▶ [RAW DATA]

-.-.-

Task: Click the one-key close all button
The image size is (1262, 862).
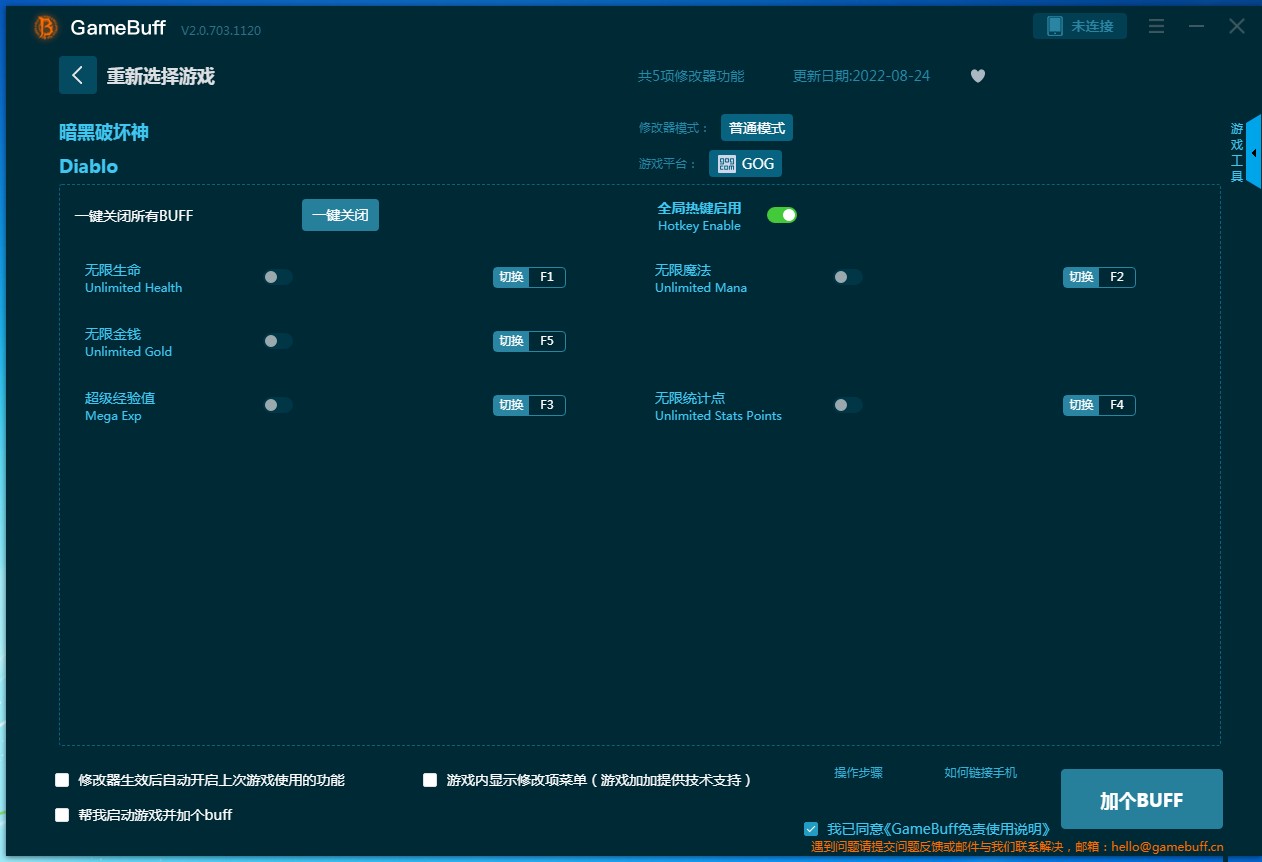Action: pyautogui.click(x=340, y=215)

-.-.-

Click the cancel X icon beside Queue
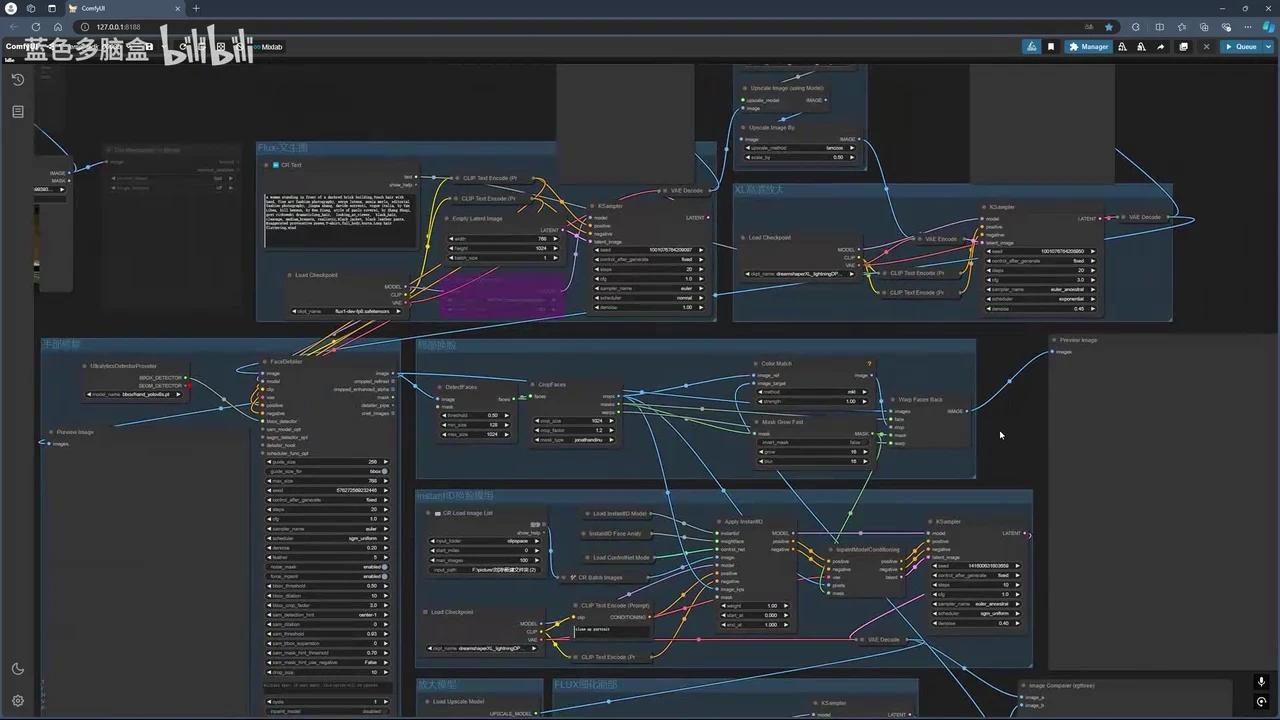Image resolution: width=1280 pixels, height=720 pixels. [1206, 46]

-.-.-

Please reproduce the part of the entries above that opens with the line containing "Task: Click the one-key close all button" and closes with the line containing "Action: pyautogui.click(x=340, y=215)", including both of those lines. Leave the pictures out of your answer.

▶ [ANSWER TO THE EXERCISE]
Task: Click the one-key close all button
The image size is (1262, 862).
Action: pyautogui.click(x=340, y=215)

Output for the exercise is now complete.